LncRNAs are proved to participate in a variety of biological processes as regulatory molecules [51]. The expression of lncRNAs has recently been reported in tumorigenesis and plays a pivotal role in regulating behavior cell cycle [52]. A previous study shows that lncRNA functions as a ceRNA to promote cartilage degradation in human OA [8]. KCNQ1OT1 is a nuclear transcript found in close proximity to the nucleolus in certain cell types [53]. It involves in certain imprinted gene network that may play a role in various diseases including Beckwith-Wiedemann syndrome and coronary artery lesion [54, 55]. However, the effect of KCNQ1OT1 on OA is still unclear. Our ceRNA network analysis showed that KCNQ1OT1-has-miR-1202-ETS1 was one of the most outstanding ceRNA. Thus, we speculated that the lncRNA KCNQ1OT1 might play an important role in OA progression via sponging has-miR-1202-ETS1 interaction.

However, there were some limitations in this study such as small sample size and lack of verification test, which will introduce false-positive results and consequently influence the reliability of our findings.
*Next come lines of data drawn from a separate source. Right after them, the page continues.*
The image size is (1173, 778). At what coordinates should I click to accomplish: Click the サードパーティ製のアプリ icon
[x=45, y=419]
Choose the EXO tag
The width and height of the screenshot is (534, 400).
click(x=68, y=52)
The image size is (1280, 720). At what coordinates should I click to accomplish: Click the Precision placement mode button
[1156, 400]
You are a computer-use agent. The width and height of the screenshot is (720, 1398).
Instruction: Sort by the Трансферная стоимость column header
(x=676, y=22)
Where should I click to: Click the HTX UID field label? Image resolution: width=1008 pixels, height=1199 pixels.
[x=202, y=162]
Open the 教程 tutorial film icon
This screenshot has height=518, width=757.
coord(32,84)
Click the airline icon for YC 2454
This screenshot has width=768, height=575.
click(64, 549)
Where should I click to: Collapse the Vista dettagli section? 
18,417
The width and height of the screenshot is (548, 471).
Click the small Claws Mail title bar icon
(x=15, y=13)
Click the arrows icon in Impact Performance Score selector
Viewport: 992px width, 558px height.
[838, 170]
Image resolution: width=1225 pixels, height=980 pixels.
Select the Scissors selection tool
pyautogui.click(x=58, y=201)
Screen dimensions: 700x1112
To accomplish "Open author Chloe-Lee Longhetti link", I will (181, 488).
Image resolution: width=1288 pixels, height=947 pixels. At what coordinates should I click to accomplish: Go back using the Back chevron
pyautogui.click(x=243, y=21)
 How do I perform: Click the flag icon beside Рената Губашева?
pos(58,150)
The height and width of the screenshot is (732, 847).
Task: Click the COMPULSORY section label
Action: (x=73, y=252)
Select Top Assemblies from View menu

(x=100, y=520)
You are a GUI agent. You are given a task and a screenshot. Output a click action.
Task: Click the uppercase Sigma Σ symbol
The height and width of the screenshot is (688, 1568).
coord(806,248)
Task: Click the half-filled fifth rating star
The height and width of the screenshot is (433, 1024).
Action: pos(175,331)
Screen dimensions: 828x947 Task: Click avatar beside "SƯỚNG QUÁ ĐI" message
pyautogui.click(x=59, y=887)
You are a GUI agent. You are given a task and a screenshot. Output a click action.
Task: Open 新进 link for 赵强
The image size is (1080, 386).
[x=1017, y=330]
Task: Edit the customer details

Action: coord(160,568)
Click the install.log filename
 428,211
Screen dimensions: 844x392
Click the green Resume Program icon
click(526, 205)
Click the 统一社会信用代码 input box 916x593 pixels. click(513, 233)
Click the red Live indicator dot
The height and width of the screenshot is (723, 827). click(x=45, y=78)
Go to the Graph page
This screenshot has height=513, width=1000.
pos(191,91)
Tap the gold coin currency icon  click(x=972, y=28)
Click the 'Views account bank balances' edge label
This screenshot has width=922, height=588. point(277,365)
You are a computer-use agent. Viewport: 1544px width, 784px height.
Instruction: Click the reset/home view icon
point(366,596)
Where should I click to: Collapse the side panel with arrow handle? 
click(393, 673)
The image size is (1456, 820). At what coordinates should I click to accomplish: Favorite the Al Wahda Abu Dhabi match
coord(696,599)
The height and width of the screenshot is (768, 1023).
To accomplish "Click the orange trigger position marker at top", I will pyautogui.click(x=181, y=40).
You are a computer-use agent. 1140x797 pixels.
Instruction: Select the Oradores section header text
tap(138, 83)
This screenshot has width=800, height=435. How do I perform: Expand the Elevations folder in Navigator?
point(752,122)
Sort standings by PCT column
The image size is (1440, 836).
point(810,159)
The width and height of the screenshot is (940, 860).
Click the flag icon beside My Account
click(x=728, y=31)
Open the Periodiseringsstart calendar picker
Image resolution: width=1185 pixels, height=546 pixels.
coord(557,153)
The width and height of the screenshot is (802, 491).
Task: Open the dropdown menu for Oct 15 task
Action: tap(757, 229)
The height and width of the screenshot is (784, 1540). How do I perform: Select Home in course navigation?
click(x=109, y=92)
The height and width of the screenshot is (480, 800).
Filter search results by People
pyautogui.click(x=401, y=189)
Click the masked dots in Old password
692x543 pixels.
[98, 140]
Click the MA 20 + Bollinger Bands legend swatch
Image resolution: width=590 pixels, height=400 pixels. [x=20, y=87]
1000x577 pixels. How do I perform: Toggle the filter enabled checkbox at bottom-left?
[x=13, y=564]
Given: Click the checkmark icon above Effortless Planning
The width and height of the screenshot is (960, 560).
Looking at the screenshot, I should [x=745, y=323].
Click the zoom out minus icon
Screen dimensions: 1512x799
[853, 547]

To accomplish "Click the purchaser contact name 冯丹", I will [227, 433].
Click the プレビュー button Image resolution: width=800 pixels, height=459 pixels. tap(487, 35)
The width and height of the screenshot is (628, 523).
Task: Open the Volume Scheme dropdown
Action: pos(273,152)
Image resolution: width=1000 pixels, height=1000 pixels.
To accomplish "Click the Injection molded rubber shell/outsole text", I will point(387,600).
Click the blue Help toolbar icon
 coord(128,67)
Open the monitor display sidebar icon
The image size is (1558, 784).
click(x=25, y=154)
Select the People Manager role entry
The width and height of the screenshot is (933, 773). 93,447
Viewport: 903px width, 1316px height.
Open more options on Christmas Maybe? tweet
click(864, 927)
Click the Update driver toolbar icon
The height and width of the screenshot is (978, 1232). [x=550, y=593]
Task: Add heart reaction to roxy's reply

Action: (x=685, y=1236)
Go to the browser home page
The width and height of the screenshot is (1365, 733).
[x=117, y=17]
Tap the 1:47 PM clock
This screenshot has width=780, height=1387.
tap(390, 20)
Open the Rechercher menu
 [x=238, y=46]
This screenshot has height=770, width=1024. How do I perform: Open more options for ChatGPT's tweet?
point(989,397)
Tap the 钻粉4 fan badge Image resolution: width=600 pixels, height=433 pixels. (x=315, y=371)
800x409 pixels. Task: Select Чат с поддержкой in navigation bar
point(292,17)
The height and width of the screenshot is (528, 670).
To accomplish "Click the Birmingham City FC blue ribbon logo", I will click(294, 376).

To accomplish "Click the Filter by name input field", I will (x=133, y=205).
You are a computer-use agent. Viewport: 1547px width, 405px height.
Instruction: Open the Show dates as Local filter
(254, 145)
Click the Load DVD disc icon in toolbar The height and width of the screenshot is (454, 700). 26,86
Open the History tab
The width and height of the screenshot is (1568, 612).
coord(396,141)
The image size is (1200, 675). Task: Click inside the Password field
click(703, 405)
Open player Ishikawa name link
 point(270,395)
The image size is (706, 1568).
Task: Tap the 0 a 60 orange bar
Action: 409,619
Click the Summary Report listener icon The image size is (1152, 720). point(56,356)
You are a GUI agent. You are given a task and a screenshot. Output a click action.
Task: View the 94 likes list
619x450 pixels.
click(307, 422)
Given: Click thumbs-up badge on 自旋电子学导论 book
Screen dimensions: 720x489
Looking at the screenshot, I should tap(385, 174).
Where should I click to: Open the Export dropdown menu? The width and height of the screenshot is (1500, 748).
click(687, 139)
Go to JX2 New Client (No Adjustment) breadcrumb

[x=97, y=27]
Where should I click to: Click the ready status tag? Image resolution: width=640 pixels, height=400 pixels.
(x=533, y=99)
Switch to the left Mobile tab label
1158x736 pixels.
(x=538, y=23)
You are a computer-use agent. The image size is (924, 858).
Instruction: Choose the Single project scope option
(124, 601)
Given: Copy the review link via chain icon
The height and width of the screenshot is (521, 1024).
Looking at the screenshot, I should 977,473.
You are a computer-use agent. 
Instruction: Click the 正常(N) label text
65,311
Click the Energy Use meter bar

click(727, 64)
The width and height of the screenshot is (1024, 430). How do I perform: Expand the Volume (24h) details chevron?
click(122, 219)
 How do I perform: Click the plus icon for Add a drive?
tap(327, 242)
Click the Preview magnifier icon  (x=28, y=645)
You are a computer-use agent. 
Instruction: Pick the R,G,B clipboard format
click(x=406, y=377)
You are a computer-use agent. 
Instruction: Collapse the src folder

Thus, a large sample size with a wide verification analysis is needed in further investigation.

In conclusion, the present study showed that downregulated DEMs such as miR-33b-3p, miR-940, and miR-1202 may be involved in OA. miR-1202 might target EST1 to regulate the activation of histone acetyltransferase pathway binding and cellular senescence pathway and thus further affect OA development. Furthermore, KCNQ1OT1-has-miR-1202-ETS1 might play an important role in the process of OA.